[Opening DATA FOR THIS TASK section]
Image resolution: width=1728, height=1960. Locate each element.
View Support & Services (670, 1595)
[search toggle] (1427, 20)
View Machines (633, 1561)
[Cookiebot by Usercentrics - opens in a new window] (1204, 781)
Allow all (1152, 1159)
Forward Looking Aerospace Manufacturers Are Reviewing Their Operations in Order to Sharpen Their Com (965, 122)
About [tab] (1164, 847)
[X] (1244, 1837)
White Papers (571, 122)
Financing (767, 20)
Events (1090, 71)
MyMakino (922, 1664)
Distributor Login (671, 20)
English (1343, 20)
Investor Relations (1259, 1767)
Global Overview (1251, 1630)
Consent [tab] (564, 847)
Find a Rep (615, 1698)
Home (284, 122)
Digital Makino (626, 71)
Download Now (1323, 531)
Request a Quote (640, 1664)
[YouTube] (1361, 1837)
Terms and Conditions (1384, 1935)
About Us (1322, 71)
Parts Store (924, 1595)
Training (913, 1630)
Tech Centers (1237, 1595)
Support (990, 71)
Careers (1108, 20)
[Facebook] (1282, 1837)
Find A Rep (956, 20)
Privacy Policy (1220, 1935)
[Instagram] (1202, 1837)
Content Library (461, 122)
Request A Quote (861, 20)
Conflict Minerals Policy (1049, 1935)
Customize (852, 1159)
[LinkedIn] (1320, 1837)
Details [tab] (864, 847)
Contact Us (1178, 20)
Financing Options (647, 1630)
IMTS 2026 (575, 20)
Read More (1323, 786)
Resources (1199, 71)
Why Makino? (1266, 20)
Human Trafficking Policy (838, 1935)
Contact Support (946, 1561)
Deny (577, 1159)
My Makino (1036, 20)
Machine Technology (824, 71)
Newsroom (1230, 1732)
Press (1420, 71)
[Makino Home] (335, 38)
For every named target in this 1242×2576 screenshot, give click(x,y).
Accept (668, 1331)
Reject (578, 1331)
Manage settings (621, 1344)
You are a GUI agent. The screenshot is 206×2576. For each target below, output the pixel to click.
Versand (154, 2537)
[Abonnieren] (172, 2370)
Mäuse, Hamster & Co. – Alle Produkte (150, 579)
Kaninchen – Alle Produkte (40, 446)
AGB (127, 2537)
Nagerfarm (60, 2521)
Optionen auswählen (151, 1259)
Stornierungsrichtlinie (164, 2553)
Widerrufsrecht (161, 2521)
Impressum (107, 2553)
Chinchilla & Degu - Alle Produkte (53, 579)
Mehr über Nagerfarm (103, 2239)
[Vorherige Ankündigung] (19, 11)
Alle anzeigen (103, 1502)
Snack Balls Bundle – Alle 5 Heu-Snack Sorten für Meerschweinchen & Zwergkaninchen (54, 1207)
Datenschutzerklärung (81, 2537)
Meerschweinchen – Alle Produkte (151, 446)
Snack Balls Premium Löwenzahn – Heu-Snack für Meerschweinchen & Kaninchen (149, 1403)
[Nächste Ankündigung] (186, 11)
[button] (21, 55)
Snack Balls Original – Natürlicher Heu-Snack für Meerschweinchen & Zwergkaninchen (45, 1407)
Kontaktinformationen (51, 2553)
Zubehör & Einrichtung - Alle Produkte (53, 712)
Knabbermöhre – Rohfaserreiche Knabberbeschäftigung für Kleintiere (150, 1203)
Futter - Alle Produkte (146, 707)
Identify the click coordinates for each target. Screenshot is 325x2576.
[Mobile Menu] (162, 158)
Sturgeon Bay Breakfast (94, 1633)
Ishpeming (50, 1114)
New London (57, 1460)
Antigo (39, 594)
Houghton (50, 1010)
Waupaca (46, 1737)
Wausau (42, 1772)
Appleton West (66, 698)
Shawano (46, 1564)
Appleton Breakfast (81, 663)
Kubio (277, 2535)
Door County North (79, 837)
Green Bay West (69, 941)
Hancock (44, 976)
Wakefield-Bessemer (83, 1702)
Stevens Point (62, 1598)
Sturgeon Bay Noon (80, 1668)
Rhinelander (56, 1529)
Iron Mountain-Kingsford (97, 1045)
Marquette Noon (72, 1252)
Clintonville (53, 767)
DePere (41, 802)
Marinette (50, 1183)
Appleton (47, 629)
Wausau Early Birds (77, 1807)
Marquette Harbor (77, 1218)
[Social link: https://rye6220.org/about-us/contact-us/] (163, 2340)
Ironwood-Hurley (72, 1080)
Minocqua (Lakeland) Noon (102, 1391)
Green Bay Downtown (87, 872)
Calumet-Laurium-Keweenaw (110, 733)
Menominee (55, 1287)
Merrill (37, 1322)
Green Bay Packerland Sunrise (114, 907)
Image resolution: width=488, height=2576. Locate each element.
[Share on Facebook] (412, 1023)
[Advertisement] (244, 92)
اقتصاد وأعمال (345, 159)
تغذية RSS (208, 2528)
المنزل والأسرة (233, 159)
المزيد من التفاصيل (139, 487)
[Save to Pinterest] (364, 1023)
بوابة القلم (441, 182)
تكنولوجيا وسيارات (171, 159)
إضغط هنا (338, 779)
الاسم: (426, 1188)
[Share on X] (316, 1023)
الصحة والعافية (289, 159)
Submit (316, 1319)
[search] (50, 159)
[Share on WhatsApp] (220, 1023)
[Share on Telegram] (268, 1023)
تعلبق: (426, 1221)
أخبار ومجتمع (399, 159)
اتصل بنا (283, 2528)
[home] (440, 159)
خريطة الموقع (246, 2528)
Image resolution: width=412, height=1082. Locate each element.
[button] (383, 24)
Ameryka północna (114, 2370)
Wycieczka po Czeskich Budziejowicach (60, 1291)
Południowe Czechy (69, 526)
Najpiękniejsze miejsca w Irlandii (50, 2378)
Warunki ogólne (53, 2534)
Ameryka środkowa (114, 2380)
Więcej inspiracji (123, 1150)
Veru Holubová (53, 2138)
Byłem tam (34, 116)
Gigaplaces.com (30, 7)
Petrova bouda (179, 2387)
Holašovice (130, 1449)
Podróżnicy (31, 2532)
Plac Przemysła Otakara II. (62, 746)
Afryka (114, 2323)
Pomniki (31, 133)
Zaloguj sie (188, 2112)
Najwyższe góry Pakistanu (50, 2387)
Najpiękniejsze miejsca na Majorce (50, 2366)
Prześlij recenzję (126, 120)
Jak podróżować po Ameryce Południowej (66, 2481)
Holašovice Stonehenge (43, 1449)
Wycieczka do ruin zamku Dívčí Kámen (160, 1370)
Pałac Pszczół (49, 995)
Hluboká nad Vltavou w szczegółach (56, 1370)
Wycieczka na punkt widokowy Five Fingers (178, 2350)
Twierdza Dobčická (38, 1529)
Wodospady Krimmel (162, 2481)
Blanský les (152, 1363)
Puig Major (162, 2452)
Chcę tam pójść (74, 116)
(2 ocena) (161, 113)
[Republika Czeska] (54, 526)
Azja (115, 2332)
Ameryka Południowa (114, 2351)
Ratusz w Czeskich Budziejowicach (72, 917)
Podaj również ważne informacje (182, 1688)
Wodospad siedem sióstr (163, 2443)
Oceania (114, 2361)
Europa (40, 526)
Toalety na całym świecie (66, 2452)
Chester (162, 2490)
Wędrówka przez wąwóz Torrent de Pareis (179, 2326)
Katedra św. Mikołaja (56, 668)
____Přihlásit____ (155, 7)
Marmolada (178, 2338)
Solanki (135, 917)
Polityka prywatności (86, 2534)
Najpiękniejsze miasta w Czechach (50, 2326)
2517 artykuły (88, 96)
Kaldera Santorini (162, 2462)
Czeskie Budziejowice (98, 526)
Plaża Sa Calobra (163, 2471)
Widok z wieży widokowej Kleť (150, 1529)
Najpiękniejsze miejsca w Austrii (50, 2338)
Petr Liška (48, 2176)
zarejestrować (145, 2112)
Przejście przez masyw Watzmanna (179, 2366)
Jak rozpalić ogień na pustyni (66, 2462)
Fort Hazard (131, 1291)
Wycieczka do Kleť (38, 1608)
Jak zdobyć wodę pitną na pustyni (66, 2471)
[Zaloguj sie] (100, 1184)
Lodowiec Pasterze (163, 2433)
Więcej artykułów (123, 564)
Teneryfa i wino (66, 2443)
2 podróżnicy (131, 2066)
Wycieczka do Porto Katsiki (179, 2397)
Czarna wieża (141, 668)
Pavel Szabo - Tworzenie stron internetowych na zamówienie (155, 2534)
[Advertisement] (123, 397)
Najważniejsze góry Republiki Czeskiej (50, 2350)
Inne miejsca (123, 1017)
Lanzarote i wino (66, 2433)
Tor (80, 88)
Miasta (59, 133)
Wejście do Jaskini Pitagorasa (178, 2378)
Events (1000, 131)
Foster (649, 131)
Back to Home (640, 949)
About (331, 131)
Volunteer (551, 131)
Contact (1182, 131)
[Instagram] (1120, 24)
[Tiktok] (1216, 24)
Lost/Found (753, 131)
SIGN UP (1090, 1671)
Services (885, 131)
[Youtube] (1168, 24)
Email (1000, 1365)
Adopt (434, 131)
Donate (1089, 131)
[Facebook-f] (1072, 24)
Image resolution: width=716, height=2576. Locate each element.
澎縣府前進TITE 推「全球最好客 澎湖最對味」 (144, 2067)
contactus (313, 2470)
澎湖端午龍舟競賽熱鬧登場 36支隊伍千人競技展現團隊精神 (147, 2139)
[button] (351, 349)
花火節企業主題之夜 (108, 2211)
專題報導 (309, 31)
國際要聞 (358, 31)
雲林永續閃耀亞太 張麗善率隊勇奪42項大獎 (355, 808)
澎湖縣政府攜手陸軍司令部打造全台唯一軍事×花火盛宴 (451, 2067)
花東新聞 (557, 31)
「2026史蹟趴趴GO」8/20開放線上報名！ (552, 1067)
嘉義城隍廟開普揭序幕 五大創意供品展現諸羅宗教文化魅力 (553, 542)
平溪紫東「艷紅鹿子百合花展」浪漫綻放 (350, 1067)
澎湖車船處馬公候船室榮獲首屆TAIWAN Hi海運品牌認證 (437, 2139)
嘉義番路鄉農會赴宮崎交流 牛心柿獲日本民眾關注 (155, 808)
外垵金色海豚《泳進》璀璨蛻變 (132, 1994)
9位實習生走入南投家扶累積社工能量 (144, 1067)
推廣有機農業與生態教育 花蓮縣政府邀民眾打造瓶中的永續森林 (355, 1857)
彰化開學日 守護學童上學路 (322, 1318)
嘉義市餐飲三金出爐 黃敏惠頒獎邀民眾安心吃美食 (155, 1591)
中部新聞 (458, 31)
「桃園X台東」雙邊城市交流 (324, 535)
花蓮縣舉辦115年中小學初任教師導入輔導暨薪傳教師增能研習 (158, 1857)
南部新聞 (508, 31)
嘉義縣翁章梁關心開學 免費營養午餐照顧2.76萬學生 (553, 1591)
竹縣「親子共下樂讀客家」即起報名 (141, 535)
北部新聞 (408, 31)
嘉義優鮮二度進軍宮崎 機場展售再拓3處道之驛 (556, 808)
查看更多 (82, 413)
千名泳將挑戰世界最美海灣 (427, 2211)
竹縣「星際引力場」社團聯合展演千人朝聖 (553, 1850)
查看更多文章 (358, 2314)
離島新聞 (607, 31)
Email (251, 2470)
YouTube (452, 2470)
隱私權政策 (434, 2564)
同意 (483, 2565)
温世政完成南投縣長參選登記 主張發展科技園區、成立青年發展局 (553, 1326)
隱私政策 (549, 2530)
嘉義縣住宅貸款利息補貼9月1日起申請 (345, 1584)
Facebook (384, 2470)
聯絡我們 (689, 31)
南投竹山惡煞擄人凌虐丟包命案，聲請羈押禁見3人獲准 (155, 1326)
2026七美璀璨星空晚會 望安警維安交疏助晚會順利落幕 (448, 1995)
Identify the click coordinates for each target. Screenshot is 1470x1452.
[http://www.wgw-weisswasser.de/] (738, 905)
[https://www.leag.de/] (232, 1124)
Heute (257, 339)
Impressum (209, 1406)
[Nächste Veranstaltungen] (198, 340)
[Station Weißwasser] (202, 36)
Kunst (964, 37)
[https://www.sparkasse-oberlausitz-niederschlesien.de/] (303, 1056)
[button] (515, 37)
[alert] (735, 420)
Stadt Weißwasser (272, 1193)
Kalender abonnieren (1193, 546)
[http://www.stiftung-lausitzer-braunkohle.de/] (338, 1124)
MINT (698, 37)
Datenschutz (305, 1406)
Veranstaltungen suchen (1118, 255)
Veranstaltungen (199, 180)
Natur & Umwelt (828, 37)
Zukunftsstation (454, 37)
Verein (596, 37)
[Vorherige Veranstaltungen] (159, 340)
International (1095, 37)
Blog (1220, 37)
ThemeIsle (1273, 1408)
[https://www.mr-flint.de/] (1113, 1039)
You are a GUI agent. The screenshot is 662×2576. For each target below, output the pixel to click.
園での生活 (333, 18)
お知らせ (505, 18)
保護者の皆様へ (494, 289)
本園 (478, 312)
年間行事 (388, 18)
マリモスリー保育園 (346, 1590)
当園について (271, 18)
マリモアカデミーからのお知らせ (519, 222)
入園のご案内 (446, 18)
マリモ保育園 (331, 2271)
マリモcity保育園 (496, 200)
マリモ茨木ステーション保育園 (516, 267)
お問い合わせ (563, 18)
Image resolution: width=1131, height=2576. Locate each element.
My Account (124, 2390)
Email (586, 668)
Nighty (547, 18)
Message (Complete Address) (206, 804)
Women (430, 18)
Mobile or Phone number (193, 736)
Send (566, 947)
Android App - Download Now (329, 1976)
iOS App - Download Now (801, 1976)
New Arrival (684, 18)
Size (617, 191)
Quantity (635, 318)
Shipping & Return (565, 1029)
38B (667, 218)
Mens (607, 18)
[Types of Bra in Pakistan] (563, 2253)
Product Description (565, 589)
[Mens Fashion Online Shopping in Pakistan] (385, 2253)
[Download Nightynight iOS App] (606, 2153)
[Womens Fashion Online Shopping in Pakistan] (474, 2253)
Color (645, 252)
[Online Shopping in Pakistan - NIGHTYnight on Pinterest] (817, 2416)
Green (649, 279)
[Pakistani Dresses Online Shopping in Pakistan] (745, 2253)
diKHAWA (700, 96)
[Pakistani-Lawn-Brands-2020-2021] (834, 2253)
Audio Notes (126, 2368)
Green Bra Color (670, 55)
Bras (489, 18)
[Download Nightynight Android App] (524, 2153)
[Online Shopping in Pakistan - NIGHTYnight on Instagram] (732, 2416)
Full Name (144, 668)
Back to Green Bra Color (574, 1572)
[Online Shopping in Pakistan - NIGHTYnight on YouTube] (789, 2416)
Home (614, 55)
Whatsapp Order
[Closing DATA FOR THIS TASK section]
*PROBLEM DETAILS*: Type out again, exactly as written, the lines from the beginning of the material through the one containing "Request a Quote (640, 1664)".

*TASK RESPONSE*:
Image resolution: width=1728, height=1960. Locate each element.
View Support & Services (670, 1595)
[search toggle] (1427, 20)
View Machines (633, 1561)
[Cookiebot by Usercentrics - opens in a new window] (1204, 781)
Allow all (1152, 1159)
Forward Looking Aerospace Manufacturers Are Reviewing Their Operations in Order to Sharpen Their Com (965, 122)
About [tab] (1164, 847)
[X] (1244, 1837)
White Papers (571, 122)
Financing (767, 20)
Events (1090, 71)
MyMakino (922, 1664)
Distributor Login (671, 20)
English (1343, 20)
Investor Relations (1259, 1767)
Global Overview (1251, 1630)
Consent [tab] (564, 847)
Find a Rep (615, 1698)
Home (284, 122)
Digital Makino (626, 71)
Download Now (1323, 531)
Request a Quote (640, 1664)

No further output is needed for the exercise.